====== PROVIDED ENTRIES

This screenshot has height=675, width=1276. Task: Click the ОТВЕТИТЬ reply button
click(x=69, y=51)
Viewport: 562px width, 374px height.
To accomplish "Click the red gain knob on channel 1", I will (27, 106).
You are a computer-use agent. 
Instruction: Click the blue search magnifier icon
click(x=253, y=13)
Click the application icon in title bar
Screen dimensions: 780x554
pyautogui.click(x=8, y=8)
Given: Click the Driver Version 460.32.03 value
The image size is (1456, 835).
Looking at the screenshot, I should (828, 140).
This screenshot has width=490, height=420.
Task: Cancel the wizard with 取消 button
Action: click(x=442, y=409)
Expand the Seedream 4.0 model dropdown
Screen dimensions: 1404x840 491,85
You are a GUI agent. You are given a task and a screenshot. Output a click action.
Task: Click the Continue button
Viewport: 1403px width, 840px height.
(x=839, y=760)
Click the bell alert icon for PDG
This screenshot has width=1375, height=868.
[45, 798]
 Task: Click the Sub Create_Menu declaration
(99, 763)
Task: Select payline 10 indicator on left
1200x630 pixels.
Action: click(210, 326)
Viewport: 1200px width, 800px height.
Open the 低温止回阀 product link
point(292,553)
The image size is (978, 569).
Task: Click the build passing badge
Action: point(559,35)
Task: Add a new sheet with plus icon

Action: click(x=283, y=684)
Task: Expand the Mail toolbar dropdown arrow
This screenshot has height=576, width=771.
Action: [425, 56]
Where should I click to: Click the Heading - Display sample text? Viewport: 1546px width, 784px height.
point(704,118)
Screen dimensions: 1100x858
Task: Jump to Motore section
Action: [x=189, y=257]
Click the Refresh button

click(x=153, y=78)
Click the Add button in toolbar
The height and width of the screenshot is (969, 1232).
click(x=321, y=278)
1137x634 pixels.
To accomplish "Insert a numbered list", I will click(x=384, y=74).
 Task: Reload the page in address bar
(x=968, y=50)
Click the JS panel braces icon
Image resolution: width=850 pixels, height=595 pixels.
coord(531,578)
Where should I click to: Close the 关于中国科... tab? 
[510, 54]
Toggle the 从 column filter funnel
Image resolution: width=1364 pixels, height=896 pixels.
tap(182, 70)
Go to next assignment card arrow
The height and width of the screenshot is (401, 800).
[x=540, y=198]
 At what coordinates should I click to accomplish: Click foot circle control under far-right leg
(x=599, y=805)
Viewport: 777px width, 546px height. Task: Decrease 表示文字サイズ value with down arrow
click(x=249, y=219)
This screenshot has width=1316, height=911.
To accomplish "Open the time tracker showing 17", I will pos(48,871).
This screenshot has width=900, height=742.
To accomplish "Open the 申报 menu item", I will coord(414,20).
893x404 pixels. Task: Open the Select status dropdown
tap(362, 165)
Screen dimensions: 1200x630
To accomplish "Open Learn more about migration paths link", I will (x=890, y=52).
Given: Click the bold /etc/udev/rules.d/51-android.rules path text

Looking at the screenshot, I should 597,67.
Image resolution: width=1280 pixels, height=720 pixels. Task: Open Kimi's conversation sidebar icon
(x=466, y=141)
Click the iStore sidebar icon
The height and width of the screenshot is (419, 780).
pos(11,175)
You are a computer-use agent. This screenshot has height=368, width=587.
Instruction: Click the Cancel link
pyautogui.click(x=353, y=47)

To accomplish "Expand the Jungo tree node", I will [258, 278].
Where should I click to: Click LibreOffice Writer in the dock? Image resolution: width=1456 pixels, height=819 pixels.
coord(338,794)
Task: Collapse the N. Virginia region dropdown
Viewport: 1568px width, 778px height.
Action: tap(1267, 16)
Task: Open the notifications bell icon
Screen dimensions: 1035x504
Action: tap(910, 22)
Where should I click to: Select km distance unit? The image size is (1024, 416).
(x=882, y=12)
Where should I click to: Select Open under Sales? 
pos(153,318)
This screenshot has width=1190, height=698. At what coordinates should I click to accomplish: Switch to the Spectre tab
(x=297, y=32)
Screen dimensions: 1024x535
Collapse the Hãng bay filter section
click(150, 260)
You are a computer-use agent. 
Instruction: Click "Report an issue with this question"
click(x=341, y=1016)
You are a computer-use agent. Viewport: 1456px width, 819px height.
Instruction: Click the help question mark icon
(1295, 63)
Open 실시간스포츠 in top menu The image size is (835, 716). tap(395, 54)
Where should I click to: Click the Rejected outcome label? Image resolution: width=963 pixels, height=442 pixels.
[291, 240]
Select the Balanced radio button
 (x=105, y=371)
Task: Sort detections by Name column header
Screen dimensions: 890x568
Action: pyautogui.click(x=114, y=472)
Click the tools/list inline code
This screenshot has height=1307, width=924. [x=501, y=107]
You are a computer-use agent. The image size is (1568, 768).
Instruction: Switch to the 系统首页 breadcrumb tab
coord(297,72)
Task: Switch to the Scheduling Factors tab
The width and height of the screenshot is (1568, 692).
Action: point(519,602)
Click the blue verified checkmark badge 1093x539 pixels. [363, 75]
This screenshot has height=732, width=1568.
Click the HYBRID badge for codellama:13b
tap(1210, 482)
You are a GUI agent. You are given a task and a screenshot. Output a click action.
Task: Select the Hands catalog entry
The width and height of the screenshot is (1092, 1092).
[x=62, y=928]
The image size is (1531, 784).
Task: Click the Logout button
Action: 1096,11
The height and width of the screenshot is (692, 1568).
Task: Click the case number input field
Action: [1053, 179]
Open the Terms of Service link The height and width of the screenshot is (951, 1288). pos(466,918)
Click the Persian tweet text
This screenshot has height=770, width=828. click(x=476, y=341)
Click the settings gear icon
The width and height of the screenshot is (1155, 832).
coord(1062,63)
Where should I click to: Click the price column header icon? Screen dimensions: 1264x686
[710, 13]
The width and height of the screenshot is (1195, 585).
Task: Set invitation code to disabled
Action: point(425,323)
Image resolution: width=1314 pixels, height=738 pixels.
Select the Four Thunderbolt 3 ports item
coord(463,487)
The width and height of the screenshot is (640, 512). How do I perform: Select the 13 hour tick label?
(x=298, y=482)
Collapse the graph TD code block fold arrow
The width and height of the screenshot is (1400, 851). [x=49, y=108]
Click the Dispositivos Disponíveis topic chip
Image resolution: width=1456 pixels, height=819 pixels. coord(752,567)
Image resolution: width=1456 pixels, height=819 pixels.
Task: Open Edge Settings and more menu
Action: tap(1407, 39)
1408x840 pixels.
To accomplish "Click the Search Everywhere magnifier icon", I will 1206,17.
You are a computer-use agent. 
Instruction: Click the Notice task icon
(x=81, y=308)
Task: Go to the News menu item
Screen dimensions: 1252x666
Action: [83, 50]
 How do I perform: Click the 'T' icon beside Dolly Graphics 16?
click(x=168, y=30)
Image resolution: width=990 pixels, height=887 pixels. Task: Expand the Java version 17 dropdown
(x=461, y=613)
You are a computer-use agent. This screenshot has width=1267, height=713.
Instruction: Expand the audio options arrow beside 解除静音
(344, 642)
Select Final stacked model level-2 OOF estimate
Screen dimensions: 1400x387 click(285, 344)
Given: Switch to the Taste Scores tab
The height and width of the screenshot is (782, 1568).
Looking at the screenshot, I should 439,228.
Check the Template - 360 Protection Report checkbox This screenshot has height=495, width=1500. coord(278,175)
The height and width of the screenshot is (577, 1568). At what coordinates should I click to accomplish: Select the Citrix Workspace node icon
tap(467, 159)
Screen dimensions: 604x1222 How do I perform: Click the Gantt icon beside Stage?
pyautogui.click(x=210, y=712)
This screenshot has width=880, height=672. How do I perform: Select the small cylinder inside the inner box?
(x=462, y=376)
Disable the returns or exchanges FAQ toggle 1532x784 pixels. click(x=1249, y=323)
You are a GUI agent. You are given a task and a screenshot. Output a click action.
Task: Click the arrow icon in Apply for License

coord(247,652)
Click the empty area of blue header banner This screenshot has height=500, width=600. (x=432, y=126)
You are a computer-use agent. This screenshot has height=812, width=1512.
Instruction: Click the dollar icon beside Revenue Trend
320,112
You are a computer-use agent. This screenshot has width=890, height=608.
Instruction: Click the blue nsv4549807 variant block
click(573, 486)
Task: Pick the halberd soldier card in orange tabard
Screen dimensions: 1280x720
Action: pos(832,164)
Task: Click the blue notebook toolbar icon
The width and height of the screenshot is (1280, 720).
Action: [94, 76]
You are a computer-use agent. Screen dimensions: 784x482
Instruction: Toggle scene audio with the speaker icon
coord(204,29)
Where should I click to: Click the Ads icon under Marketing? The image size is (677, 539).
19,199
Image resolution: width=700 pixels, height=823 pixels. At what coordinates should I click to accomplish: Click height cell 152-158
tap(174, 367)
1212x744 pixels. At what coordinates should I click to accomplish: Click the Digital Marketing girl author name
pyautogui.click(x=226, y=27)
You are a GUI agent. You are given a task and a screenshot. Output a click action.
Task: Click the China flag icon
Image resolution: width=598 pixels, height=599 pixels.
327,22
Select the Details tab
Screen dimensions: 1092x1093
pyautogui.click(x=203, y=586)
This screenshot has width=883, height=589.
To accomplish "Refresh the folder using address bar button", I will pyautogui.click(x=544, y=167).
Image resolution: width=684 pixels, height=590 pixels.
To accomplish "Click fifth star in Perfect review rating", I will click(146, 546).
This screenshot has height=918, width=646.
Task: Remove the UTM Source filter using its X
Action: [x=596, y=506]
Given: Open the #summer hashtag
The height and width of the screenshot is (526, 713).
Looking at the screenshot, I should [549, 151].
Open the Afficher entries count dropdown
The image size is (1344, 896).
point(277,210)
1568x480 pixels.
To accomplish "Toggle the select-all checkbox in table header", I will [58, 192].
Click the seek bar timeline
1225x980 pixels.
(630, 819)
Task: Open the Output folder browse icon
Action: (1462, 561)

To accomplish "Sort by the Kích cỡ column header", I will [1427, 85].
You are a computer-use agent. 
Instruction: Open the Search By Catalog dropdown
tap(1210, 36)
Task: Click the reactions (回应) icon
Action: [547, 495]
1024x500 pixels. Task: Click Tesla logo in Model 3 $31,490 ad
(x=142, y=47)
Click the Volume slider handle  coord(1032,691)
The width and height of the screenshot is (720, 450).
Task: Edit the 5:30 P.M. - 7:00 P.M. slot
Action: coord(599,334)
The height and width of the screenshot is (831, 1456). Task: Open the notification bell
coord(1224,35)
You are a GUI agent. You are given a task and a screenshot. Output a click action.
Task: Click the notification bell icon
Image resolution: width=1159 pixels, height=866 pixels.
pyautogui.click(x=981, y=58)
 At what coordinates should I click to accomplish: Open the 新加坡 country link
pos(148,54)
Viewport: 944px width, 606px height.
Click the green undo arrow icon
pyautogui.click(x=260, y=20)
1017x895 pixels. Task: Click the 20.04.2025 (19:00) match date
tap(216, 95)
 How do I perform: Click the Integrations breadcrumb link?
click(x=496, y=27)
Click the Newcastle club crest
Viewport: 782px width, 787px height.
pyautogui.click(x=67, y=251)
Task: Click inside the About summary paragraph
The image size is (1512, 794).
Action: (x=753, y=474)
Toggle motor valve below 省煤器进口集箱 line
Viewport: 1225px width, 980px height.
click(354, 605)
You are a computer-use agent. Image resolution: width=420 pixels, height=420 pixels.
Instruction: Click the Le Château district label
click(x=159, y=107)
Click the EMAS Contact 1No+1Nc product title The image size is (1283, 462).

============

_THE TASK_. Output the items from the very beginning through the line that contains "pyautogui.click(x=8, y=8)", with both ends included, reproducing each line unchanged.

_SOLUTION TO THIS EXERCISE_.
This screenshot has height=675, width=1276. Task: Click the ОТВЕТИТЬ reply button
click(x=69, y=51)
Viewport: 562px width, 374px height.
To accomplish "Click the red gain knob on channel 1", I will (27, 106).
You are a computer-use agent. 
Instruction: Click the blue search magnifier icon
click(x=253, y=13)
Click the application icon in title bar
Screen dimensions: 780x554
pyautogui.click(x=8, y=8)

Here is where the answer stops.